__SOURCE PASSAGE__
"""

Wednesday, December 18, 2024
44.0°F

Old P-51 'attack' creates a buzz in Sandpoint

| July 4, 2008 9:00 PM

(Recently, I had a picture in the paper of a class from Sandpoint High School sitting on an old P-51.

I received several calls from people wanting to know more about the plane. I recalled talking to Don Johnson about the plane and I want to pass on to you what I learned from him. Don was a member of the class that took an aviation course back in 1946 and he remembers well the plane and the men that were involved in this class.

Here, in his own words, is Don's story of the P-51 that buzzed Sandpoint.)

“In the fall of 1946, when I was a junior, I signed up for a typing class at Sandpoint High. In about a week after school started, Mr. L.V. Hughes, who was superintendent of schools, had gotten together with O.B. Parker and they found an old P-51 fighter plane in Portland, Ore. The plane was surplus and was being sold for $500. There were five businessmen who put in $100 a piece for the plane: O.B. Parker, Superintendent Hughes, Clyde Fox, and the other two were possibly Cliff Patton and Jim Brown.

“Hughes was a licensed pilot and he got permission to get a surplus plane and he started an aviation class. I quit typing and jumped into that aviation class. Gene James was working for O.B. Parker as a parts man and he was a P-51 pilot during the war. Gene James went down to Portland and picked up the plane and flew it back to Sandpoint. The old plane was licensed for one flight only, for educational purposes. When James reached Sandpoint he flew the plane right down First Avenue. He buzzed Sandpoint and there was quite a stink over that.

"""

__EXTRACTED RECORDS__
"""

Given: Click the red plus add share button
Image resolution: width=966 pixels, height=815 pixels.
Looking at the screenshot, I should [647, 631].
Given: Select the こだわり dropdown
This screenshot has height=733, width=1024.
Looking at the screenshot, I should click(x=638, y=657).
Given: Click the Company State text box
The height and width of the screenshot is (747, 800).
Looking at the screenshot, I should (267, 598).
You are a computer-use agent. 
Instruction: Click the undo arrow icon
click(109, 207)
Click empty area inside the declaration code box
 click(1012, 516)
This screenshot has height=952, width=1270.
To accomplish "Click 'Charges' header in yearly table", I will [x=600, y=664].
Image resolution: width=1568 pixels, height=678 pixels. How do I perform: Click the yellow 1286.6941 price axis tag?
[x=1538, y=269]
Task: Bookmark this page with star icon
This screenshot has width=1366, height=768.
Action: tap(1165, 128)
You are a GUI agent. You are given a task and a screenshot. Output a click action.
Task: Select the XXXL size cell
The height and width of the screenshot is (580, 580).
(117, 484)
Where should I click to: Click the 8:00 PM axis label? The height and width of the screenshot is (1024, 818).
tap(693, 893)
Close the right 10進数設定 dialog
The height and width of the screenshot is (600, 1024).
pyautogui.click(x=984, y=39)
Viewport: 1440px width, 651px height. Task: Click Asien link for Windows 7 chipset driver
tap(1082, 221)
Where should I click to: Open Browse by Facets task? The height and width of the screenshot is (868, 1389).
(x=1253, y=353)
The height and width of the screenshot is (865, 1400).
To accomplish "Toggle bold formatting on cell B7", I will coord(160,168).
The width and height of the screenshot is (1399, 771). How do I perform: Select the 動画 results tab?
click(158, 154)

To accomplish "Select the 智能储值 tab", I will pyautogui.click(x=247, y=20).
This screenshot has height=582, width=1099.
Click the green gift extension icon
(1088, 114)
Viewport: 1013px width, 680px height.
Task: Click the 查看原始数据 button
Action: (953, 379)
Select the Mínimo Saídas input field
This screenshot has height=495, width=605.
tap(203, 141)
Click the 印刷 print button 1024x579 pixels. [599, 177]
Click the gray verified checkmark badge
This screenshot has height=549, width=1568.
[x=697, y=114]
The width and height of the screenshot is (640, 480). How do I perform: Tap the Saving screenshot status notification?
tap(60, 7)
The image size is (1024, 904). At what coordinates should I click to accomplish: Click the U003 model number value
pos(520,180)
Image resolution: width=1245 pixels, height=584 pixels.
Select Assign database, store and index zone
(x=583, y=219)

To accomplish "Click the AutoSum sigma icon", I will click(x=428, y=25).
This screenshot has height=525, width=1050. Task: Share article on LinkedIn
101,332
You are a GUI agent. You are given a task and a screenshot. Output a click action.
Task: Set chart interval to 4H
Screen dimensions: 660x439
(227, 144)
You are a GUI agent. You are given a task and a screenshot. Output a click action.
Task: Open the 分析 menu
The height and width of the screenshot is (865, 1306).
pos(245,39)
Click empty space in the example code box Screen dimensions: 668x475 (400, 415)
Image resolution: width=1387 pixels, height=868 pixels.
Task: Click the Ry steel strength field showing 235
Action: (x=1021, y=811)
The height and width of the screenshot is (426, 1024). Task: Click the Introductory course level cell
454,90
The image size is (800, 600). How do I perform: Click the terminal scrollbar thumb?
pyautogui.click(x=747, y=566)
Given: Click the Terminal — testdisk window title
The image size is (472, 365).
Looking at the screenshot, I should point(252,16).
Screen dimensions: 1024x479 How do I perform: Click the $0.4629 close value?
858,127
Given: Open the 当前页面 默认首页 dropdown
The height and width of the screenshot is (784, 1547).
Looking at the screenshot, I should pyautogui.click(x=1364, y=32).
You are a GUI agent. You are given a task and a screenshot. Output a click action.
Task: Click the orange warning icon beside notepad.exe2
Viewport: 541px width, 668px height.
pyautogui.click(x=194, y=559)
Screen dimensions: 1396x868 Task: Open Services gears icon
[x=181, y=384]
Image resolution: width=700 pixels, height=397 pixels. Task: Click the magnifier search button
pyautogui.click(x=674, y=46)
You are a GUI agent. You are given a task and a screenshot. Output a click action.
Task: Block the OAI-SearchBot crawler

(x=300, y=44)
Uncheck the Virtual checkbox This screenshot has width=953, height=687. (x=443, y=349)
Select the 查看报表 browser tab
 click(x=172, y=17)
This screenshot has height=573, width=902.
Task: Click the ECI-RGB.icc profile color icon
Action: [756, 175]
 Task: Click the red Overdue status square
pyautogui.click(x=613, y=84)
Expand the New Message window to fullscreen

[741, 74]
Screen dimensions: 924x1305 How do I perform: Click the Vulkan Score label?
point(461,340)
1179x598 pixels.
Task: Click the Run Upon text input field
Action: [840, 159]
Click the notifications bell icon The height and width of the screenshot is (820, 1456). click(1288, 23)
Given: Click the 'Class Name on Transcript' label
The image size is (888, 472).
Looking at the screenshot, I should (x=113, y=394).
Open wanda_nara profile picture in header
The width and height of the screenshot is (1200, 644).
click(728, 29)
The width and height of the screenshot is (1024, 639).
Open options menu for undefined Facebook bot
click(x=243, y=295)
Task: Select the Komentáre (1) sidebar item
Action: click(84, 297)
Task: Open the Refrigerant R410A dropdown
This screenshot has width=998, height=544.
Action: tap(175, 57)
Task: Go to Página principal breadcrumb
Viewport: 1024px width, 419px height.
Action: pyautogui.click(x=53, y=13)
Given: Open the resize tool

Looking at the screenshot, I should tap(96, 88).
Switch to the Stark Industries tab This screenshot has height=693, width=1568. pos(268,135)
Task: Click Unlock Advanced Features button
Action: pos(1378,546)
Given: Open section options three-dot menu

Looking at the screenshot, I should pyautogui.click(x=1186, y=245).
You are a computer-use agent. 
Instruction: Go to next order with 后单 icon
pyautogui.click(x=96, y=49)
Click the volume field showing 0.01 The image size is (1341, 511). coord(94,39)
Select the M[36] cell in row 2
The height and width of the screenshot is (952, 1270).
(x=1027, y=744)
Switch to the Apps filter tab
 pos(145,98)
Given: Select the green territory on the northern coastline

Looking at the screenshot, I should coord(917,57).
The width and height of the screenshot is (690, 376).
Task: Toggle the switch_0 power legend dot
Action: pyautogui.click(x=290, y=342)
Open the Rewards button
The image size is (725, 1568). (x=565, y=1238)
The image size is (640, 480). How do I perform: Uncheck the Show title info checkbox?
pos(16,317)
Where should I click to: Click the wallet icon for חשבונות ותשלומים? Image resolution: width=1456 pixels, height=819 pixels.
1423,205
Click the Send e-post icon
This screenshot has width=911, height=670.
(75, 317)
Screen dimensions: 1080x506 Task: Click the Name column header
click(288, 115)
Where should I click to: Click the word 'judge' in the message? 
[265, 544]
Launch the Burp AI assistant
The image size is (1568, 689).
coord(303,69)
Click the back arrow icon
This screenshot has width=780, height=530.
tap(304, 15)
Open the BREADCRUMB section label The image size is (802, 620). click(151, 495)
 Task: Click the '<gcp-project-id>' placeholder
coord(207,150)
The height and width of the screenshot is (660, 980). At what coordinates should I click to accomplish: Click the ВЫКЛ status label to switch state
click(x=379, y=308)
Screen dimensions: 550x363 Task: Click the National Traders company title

"""

__INSTRUCTIONS__
[a] List the five businessmen who, according to the P-51 article, put in $100 apiece to buy the plane. Include the two it names only as possible buyers.
[b] In the P-51 article, who flew the plane from Portland back to Sandpoint?
[c] Write the next part of the P-51 article, picking up after its last sentence.

__ANSWERS__
[a] O.B. Parker, Superintendent L.V. Hughes, Clyde Fox, and possibly Cliff Patton and Jim Brown.

[b] Gene James, a former P-51 pilot who was working as a parts man for O.B. Parker.

[c]
“They parked the plane out at the airport and the aviation classes began. Gene James was not a certified teacher but he was qualified because he was a P-51 pilot. He taught aviation for one semester. We went out and we pulled the altimeter out of the plane and we took it back to the classroom. We used it to predict the weather and wind directions and he taught us about cloud formations and navigation. A mechanic out at the airport taught the second semester.”

“The school only had the plane for one year. After the classes, it was parked out at the airport where it s=at for years. The plane was sold to a couple of men from either Oregon or California to be used as a racer. No one is quite sure what happened to the plane but rumor has it that it crashed. The serial number of the plane can be seen and an attempt to trace the plane's history is being made.”

(Today's photo shows the 1946-1947 aviation class of Sandpoint High School. The members of the class, in the bottom row, from left, were John Spear, teacher and airport mechanic, Harold Kelley, Richard Morris, Gordon McNew, Don Johnson, John Telginer, Lyle Miller, and Bob Monroe. In the top row, from left, are John Cochran, Bob Tope, Ray Engblom, unidentified, Eddie Mozart, Max Mason and Bob Cox.)